HClO(aq) + H_2O(l) \xrightleftharpoons[] H_3O^+(aq) + ClO^−(aq) K_a = \frac{[ClO^−][H_3O^+]}{[HClO]} = 2.9×10^{−8}

Setting up a reaction table (Table 1) with x = [HClO]_{\text{dissoc}} = [ClO^−] = [H_3O^+]:

Making the assumption: K_a is small, so x is small compared with [HClO]_{\text{init}}; therefore, [HClO]_{\text{init}} − x ≈ [HClO]_{\text{init}}, or 0.40 M − x ≈ 0.40 M. Substituting into the K_a expression and solving for x:

K_a = \frac{[ClO^−][H_3O^+]}{[HClO]} = 2.9×10^{−8} ≈ \frac{(x)(x)}{ 0.40}Thus,

x^2 = (0.40)(2.9×10^{−8})

x = \sqrt{(0.40)(2.9×10^{−8})} = 1.1×10^{−4} M = [HClO]_{\text{dissoc}}

Finding the percent dissociation:

\text{Percent dissociation }= \frac{[HClO]_{\text{dissoc}}}{[HClO]_{\text{init}}} × 100 = \frac{1.1×10^{−4} M}{0.40 M} × 100 = 0.028\%

Since the percent dissociation is <5%, the assumption is justified.

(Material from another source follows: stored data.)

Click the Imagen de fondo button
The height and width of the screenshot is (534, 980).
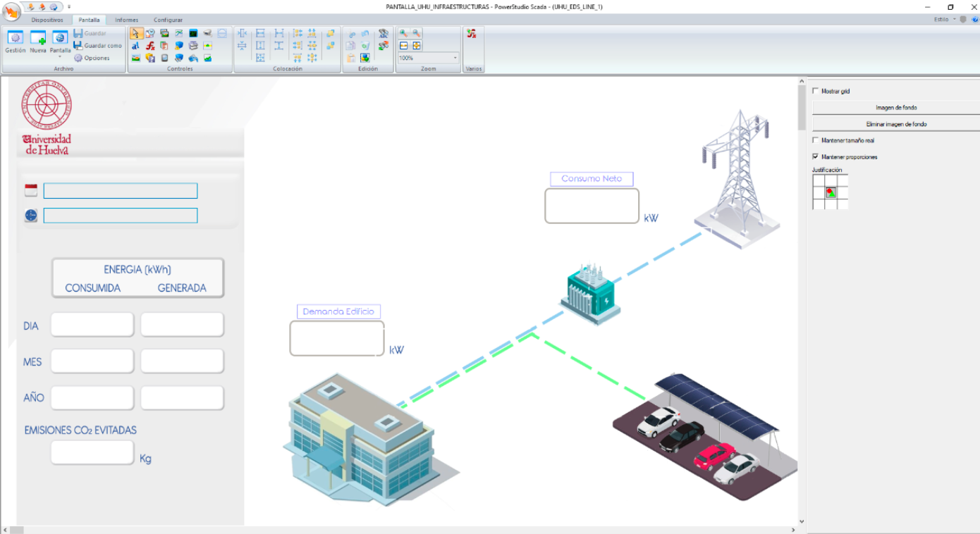coord(896,108)
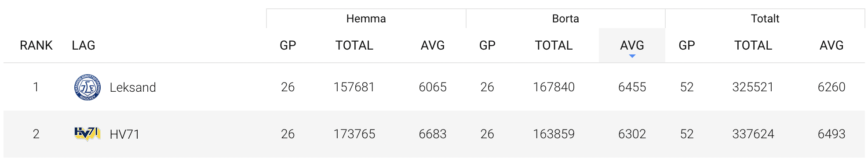Sort by Borta TOTAL column header

pyautogui.click(x=554, y=45)
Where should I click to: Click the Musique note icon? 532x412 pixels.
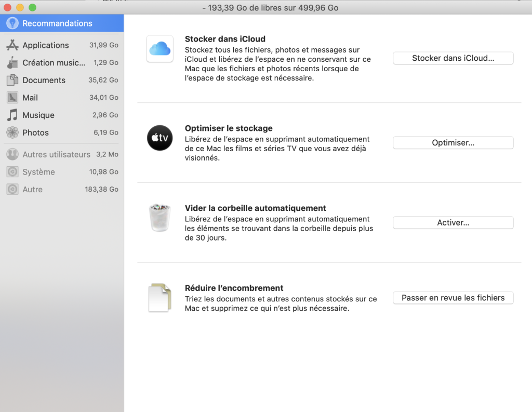[x=12, y=115]
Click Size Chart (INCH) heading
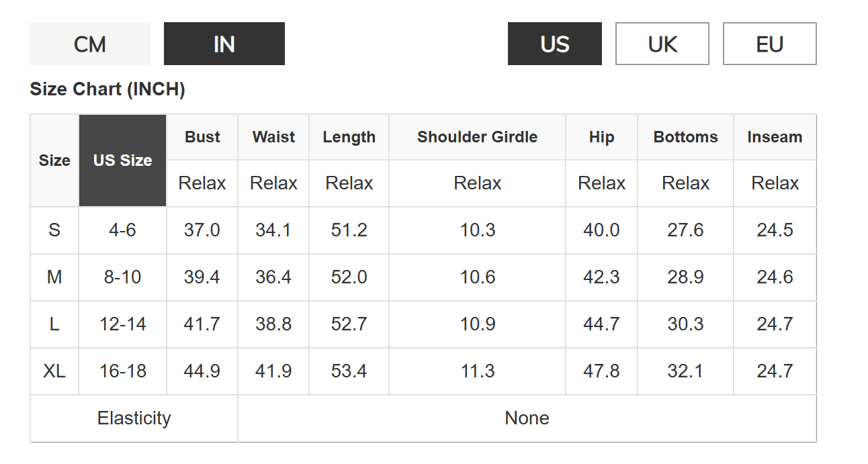This screenshot has width=868, height=464. (107, 89)
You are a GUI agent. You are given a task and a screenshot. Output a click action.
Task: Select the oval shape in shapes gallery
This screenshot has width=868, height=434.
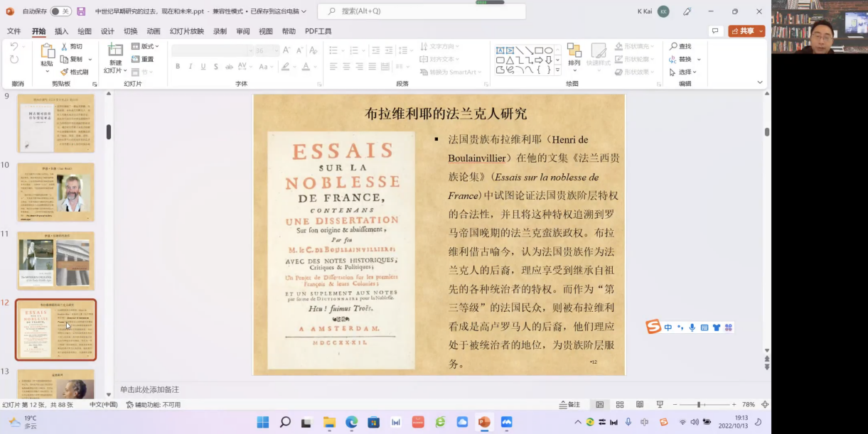point(548,50)
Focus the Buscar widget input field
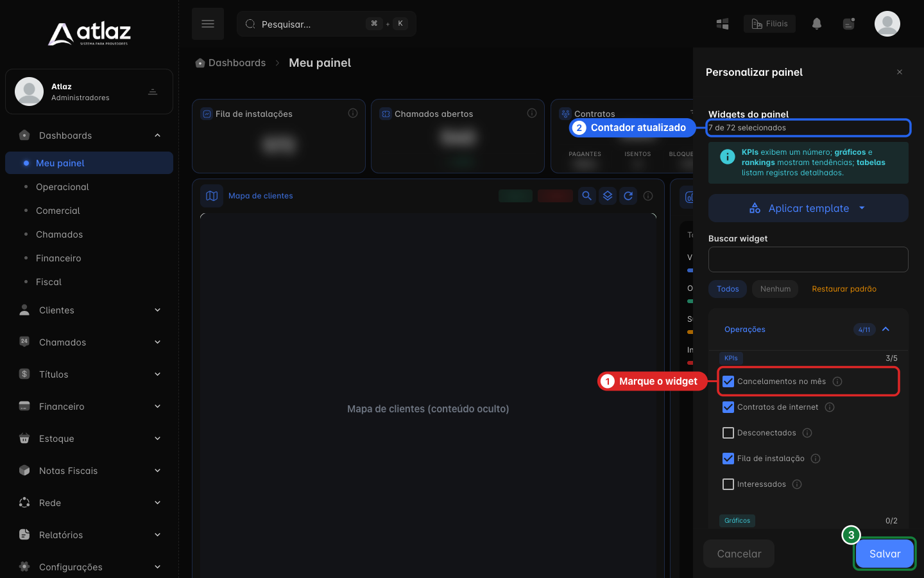Screen dimensions: 924x578 [809, 259]
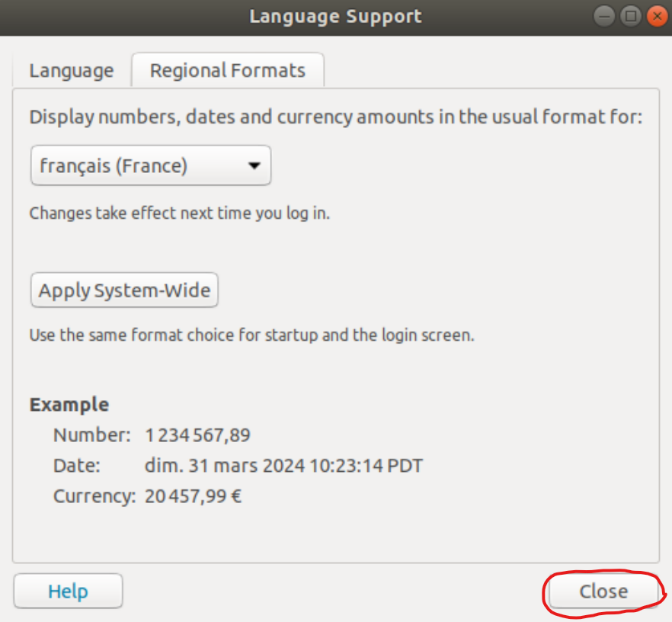Viewport: 672px width, 622px height.
Task: Select the Regional Formats tab
Action: click(227, 71)
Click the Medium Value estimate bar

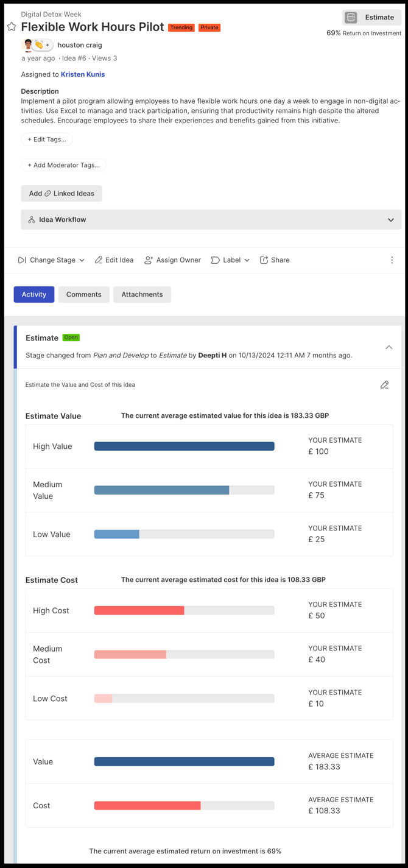(184, 490)
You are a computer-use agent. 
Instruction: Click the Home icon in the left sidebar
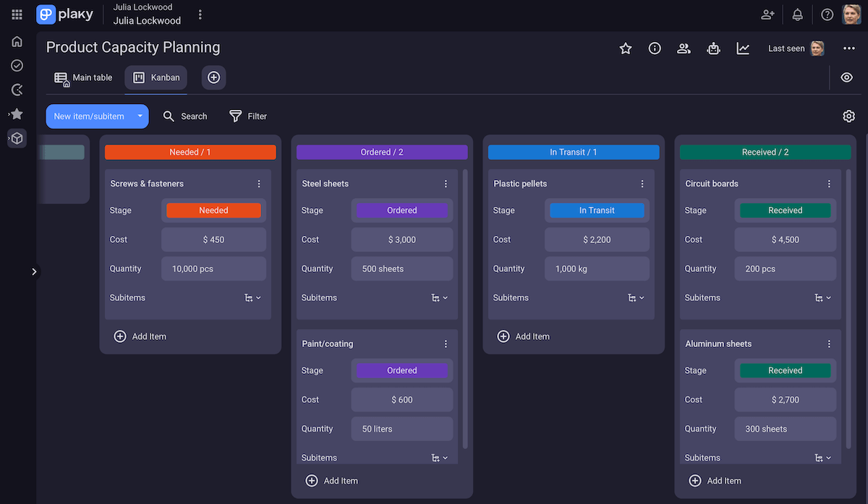pyautogui.click(x=16, y=41)
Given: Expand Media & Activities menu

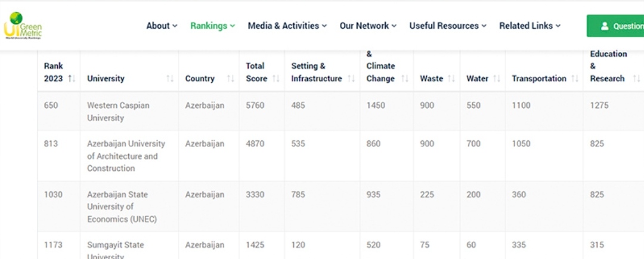Looking at the screenshot, I should [x=287, y=26].
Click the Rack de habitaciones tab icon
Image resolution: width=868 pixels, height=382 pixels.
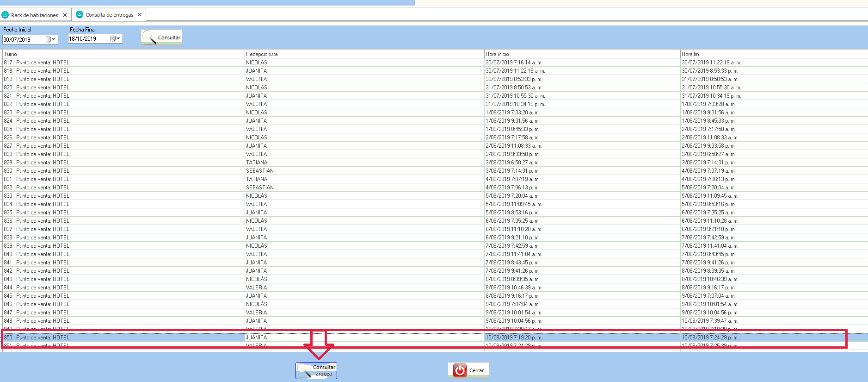(6, 15)
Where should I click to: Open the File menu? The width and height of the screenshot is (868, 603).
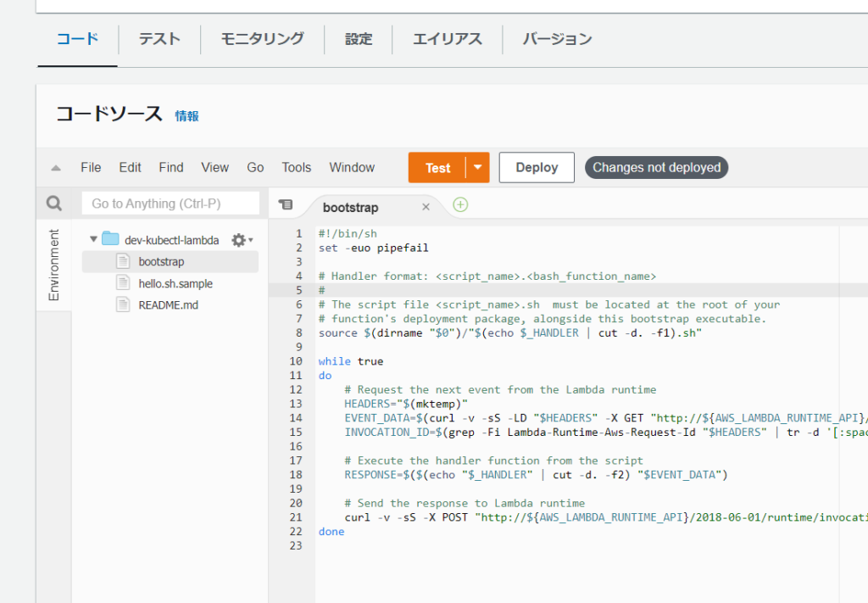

**(b)** Performing the same calculations using [HClO]_{\text{init}} = 0.035 M:

K_a = \frac{[ClO^−][H_3O^+]}{[HClO]} = 2.9×10^{−8} ≈ \frac{(x)(x)}{0.035}

x = \sqrt{(0.035)(2.9×10^{−8})} = 3.2×10^{−5} M = [HClO]_{\text{dissoc}}

Finding the percent dissociation:

\text{Percent dissociation }= \frac{[HClO]_{\text{dissoc}}}{[HClO]_{\text{init}}} × 100 = \frac{3.2×10^{−5} M}{0.035 M} × 100 = 0.091\%

Since the percent dissociation is <5%, the assumption is justified.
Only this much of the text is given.